Tasha peeked her head around the corner of the rough cement building, careful not to be seen.
“Okay,” she whispered to Jeanette, “Good to go.”
Jeanette nodded once, trembling, and crept in front of the woman. Her small, frail body looked like a stick figure illuminated from behind by the moon. Tasha smiled and let her pass, hearing voices shout as she was noticed by the soldiers. She jumped out in front and closed her eyes. She didn’t want to see the lead bullets racing towards me. But her mission was completed---and she no longer had a reason to live. Tasha smiled at the thought of how proud her father would be, took her last breath, and felt her body torn through by the tiny metal darts, until it fell limp.


Jeanette stared out the car door.
“Mommy?” she asked, looking up to the dark-skinned woman in the drivers seat.

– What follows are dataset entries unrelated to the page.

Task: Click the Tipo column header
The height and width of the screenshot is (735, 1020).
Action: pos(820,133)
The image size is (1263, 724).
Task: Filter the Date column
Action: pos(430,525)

“Ssh, Jeanie, I told you not to call me that. Now, I’m not your mother, understand?”
Jeanette looked down and frowned. “No.”
“Jeanie… I am not your mother, for the last time!” the woman complained, glaring at the road ahead and wishing the child would listen to her.
“…Fine, then.” Jeanette growled.
“Now did you have a question?” asked the woman smiling weakly at her victory.
“Yes… Why are the cows brown?” she asked, pointing out at the countryside, where brown cows chewed the grass, “In the cartoons Pappy showed me, they were always black and white. So why do people draw them black and white if they’re not really? That’s misrepresentation.”
“Ah, um… I’m not sure, Jeanie,” the woman smiled, “But misrepresentation is a big word! How do you know that?”
“I’m not stupid…” Jeanette mumbled, mad that a grown-up would think that just because she was six.
The woman smiled again. It was her job to drive the girl from place to place, and Jeanette’s father wouldn’t be very happy if the girl were unhappy.
“Well…” she started again, “Do you want to play a game?”
Jeanette looked up, her eyes sparkling.
“A game?” she repeated excitedly.
“Mm-hm,” the woman nodded, “The animal game , right? That’s your favorite, after all.”
The girl nodded enthusiastically, and looked out the window in thought.
“Alright…” she said, “I have an animal!”
“Ah, let’s see… Is it a mammal?”
Jeanette shook her head and grinned, “Not a mammal!”
“Is it a vertebrate?”
Nodding her head and smiled, Jeanette giggled, “You’re not gonna guess it!”
“Oh, I’m not… A hint?”
“I’m bored,” Jeanette mumbled.
“Are you sleepy?”
“No…” she shook her head, “I forgot what my animal was.”
The woman looked back at the road and frowned. She hated these little memory snaps that Jeanette had, because it put the girl back into the pessimistic mood that six year olds really shouldn’t be in.
She pulled up into the long driveway, and raced around to open Jeanette’s door. The girl had already unbuckled and gone out the other side, towards the small house in the woods that she had built a while back.
“Jeanie!” the woman called, “I’m going inside, okay? Come back in a few hours!”
Jeanette nodded and climbed in the neatly built house, after scraping some moss off the foot of a tree and putting in on a slab of wood.

[1] “The Animal Game”---this is a game that my family and I have always played. One person thinks of an animal, and the others have to ask yes or no questions about the animal until they find out what it is. It’s sort of like Twenty Questions, except you have an unlimited amount of questions. The kind of questions you ask are things like what the woman asked, or questions like, “Is it carnivorous,” or “Does it live in Africa?”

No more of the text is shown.